With increased model scale, a class of dangerous capabilities(*) could also emerge. The dangerous capabilities(*) are concrete tasks the AI system could carry out; they may not necessarily be misaligned in themselves but are instrumental to actualizing extreme risks.
Below, we introduce the double edge components(+), misaligned behaviors(•), and dangerous capabilities(*), respectively.
+ Situational Awareness
AI systems may gain the ability to effectively acquire and use knowledge about its status, its position in the broader environment, its avenues for influencing this environment, and the potential reactions of the world (including humans) to its actions.
+ Broadly-Scoped Goals
Advanced AI systems are expected to develop objectives that span long timeframes, deal with complex tasks, and operate in open-ended settings. Engaging in broadly-scoped planning can empower AI systems to generalize better on the OOD settings and serve as valuable assistants in realms such as human healthcare. However, it can also bring about the risk of encouraging manipulating behaviors.
+ Mesa-Optimization Objectives
The learned policy may pursue inside objectives when the learned policy itself functions as an optimizer (i.e., mesa-optimizer). However, this optimizer’s objectives may not align with the objectives specified by the training signals, and optimization for these misaligned goals may lead to systems out of control.
+ Access to Increased Resources
Future AI systems may gain access to websites and engage in real-world actions, potentially yielding a more substantial impact on the world. They may disseminate false information, deceive users, disrupt network security, and, in more dire scenarios, be compromised by malicious actors for ill purposes. Moreover, their increased access to data and resources can facilitate self-proliferation, posing existential risks.
• Power-Seeking Behaviors
AI systems may exhibit behaviors that attempt to gain control over resources and humans and then exert that control to achieve its assigned goal. The intuitive reason why such behaviors may occur is the observation that for almost any optimization objective, the optimal policy to maximize that quantity would involve power-seeking behaviors, assuming the absence of solid safety and morality constraints.
• Measurement Tampering
Multiple model measurements can be manipulated by models, resulting in an illusion of favorable outcomes, even in cases where the desired objectives are not met. This deceptive practice can be seen as a specific kind of specification gaming, enabling models to escape detection techniques and presenting a false impression of alignment.
• Untruthful Output
AI systems such as LLMs can produce either unintentionally or deliberately inaccurate output. Such untruthful output may diverge from established resources or lack verifiability, commonly referred to as hallucination.
• Deceptive Alignment & Manipulation
Manipulation & Deceptive Alignment is a class of behaviors that exploit the incompetence of human evaluators or users and even manipulate the training process through gradient hacking or reward tampering.

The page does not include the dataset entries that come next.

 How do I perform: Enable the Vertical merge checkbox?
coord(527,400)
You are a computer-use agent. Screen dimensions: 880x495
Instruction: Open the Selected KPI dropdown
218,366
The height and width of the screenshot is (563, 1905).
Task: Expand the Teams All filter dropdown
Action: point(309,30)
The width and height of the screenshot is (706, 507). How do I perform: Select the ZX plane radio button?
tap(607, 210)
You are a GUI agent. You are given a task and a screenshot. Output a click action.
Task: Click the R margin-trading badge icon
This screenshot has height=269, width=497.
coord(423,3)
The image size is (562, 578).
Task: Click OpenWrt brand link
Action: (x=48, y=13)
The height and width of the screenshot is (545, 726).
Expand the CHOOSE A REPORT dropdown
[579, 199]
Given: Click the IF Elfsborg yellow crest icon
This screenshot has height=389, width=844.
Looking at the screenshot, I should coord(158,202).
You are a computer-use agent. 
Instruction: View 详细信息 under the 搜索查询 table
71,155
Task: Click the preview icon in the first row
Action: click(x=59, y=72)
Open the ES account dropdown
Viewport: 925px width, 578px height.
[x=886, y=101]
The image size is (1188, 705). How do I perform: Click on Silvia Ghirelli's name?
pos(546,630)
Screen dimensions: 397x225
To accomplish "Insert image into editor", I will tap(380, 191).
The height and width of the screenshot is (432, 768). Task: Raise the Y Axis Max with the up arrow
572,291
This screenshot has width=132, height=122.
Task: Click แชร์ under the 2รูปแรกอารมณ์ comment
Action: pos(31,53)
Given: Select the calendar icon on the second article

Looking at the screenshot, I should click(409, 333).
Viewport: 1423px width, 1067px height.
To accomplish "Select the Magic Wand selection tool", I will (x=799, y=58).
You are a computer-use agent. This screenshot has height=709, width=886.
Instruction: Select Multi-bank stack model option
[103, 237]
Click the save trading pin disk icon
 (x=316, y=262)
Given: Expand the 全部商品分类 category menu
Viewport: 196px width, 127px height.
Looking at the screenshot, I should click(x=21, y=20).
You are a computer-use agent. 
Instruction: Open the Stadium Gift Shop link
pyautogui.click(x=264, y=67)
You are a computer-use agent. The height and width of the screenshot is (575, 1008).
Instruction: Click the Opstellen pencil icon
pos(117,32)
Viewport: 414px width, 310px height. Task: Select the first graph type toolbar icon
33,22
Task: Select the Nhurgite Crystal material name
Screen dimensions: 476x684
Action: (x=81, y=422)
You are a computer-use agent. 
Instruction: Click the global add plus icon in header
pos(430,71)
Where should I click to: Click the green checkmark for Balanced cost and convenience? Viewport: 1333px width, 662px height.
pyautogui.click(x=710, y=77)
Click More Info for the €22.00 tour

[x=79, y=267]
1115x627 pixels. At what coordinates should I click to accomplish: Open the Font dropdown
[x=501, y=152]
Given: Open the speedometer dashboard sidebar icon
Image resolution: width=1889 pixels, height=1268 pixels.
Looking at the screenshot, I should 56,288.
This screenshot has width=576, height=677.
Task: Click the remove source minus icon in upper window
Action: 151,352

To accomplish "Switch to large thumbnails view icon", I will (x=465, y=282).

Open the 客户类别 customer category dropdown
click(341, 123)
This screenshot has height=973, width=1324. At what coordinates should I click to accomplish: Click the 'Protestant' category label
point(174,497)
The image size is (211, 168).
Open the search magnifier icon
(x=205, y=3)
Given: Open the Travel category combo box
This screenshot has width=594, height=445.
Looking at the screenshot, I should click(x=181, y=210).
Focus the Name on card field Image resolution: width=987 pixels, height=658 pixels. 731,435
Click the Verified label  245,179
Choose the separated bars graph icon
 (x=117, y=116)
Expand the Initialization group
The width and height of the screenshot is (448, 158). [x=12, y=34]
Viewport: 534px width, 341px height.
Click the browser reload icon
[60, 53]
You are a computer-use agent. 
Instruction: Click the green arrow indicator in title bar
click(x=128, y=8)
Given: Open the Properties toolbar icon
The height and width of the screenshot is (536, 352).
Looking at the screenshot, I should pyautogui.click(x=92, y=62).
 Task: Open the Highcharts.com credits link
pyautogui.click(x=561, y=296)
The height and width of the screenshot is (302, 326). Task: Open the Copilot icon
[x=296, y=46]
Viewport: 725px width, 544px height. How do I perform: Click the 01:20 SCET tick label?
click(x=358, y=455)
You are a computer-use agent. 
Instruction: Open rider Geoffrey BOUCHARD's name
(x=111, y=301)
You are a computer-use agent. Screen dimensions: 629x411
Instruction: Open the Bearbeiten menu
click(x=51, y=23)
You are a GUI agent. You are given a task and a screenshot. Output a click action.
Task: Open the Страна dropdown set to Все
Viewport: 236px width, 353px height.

• Collectively Harmful Behaviors
AI systems have the potential to take actions that are seemingly benign in isolation but become problematic in multi-agent or societal contexts.
• Violation of Ethics
Unethical behaviors in AI systems pertain to actions that counteract the common good or breach moral standards—such as those causing harm to others. These adverse behaviors often stem from omitting essential human values during the AI system’s design or introducing unsuitable or obsolete values into the system.
* Dangerous Capabilities
As AI systems are deployed in the real world, they may pose risks to society in many ways (e.g., hack computer systems, escape containment, and even violate ethics). They may hide unwanted behaviors, fool human supervisors, and seek more resources to become more powerful. Moreover, double edge components(+) may intensify the danger and lead to more hazardous outcomes, even resulting in existential risks.